Stock.objects.exclude(prices=None).count() produces the fastest query, though admittedly there could be much more test data to magnify the differences. Aside from the illustration of effective syntax, I’d like to emphasize that remaining within the syntactic realm of Django’s Queryset is crucial to optimize query speed. In the last example using Python’s list comprehension—the query is nearly 10-times as slow!
- The generation of random symbols is willy-nilly and doesn’t always produce the same number of unique values.

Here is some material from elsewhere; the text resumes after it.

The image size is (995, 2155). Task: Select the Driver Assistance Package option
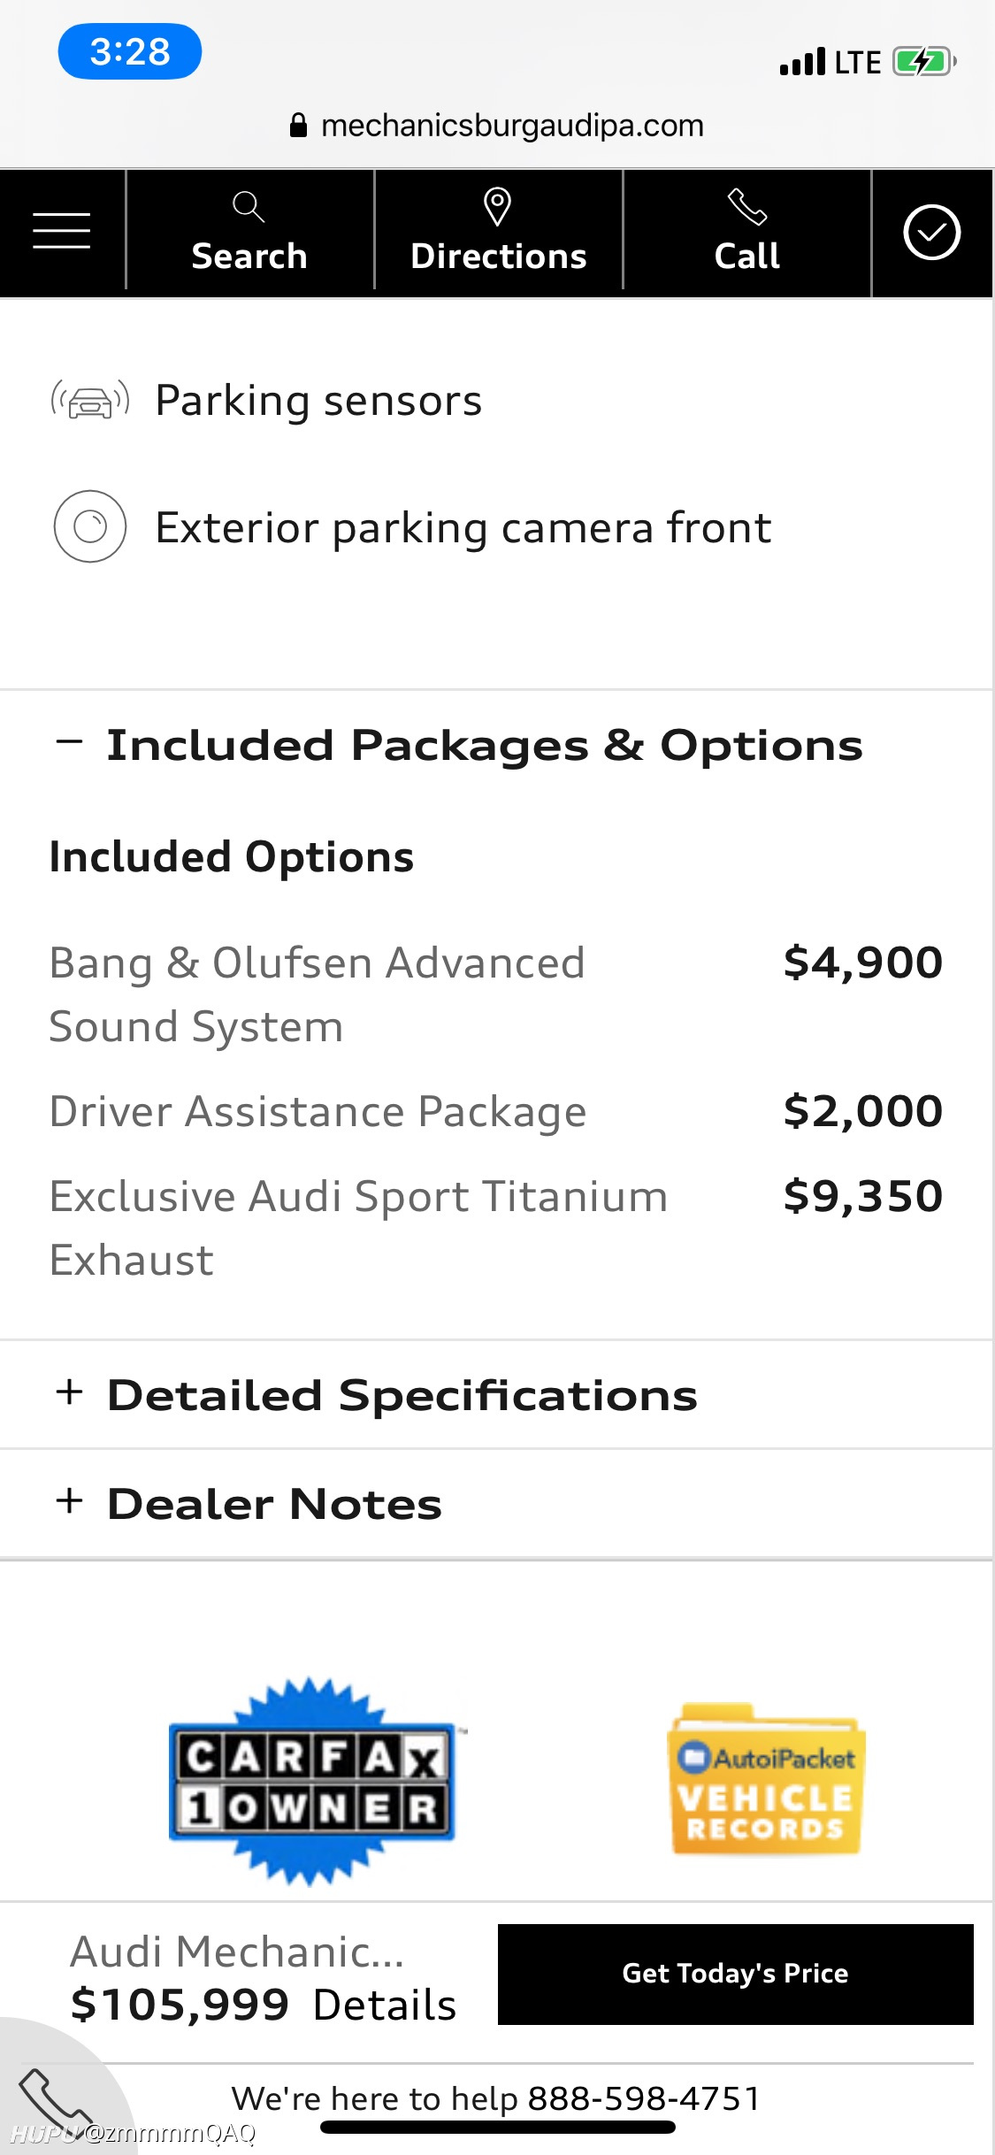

- The time-series data doesn’t account for days that actual security wouldn’t be trading—weekends, holidays, etc.
- Pricing data is completely random in range and doesn’t attempt to model any type of trend (price increase, splits, etc.)
- Adding this much sample data to a standard SQLite database is slow. Using another database type (like PostgreSQL) that accommodates parallel writes, in combination with Python’s
multiprocessinglibrary, is recommended.
I find myself using Django quite often simply for its ORM system. When I need to iterate quickly with some data that necessitates a relational design I often use while validating an idea/notion/curiosity. The Django ORM makes data modeling and basic querying a breeze.
For complex and—in the case here—the syntax of even semi-complex lookups can get a little quirky. Django provides the Q object to simplify more complex lookups. I would recommend anyone that finds themselves without a clue as to the proper query syntax to check that class out. If for no other reason, it’s insightful as to the possibilities of DB queries Django supports natively.